As the media has quickly tried to catch up with its constant rebranding of inclusivity, trans individuals have been pushed to the forefront, often portrayed inaccurately or in the vaguest sense of their actual existence. Most of these stories are portrayed through a cis-normative lens.

While diversity has been rushed in front of the camera, there still seems to be a lack of it behind the camera. Lia Haley Clay has worked over the past year to create a shift in the way the media creates stories about trans experiences. In her body of work titled Don’t You Think We’ll Get There?, Clay argues that while “trans” or “queer” might be used to identify these individuals, that is not all that identifies them, and their presence belongs here without having to exist in a constant state of clarification.

Moving forward, it is important to note that representation isn’t just about illuminating trans individuals. It’s about including their existence in everyday lives. It’s a world where the places people work, the places people visit, and the people you love aren’t the same as the majority.

How to View Don’t You Think We’ll Get There?

During the day, Don’t You Think We’ll Get There? can be viewed on monitors inside the ICP Museum and during evening hours, images are literally “projected” onto the windows of the ICP Museum; they can be viewed from the sidewalk outside the Museum and are most visible after sunset. Learn more about Projected.

About the Artist

Lia Haley Clay is a transgender portrait and fashion photographer based in Brooklyn, New York. Clay was born and raised in Raleigh, North Carolina, and graduated from the Savannah College of Art and Design with a degree in photography. She went on to get her graduate degree in fashion photography from the School of Visual Arts in New York. Her work seeks to demystify the portrayal of transgender individuals within the media, photographing them from a place of honesty and respect. She often references growing up queer in the South, and seeks the natural light in found spaces that, for her, evoke the places she first started photographing in her grandmother’s backyard.

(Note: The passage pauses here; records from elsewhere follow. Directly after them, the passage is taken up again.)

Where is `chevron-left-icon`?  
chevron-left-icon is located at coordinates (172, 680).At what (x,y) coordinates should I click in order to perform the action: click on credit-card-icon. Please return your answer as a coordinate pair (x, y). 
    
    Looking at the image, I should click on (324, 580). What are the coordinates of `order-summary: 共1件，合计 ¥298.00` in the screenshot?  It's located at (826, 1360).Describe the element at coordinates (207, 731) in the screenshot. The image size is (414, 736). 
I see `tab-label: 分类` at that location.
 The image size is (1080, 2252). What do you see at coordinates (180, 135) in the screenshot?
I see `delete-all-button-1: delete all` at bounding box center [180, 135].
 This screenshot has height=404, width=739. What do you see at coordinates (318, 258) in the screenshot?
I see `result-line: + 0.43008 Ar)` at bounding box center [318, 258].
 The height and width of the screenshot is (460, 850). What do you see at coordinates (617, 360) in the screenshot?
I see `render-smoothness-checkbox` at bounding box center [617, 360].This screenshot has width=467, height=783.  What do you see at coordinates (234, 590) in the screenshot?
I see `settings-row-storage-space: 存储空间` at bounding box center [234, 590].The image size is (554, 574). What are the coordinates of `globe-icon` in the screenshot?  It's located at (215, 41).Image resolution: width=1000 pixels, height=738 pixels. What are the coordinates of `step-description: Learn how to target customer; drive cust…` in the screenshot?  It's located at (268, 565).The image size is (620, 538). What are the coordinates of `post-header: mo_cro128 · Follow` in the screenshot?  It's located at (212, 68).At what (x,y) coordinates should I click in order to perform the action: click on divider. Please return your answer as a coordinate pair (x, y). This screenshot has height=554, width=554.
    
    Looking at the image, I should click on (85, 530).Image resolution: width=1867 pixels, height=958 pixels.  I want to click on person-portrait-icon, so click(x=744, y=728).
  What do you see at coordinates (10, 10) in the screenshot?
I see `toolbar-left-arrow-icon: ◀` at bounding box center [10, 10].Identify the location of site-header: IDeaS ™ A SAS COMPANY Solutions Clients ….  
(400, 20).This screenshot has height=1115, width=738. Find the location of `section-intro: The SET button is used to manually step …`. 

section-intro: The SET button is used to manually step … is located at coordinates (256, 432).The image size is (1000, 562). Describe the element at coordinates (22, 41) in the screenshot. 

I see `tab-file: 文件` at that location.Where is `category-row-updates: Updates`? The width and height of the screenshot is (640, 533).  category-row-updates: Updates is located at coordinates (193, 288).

In 2017, Clay exhibited at Milk Studios, Brooklyn’s Photoville, and in a group show alongside Nan Goldin and William Wegmen at Colette. Her image featuring a trans woman standing on a New York beach was featured in Aperture magazine’s “Future Gender” issue, guest edited by Zackary Drucker and Kate Bornstein. She shot the 2017 and 2018 covers of Luis Venegas’ Candy magazine, and photographed Hillary Clinton for Teen Vogue. In her published work, she pushes to pursue her ideals of portraiture in an industry oversaturated with cisgender perspectives, and to choose projects that push for diversity both in front of and behind the camera.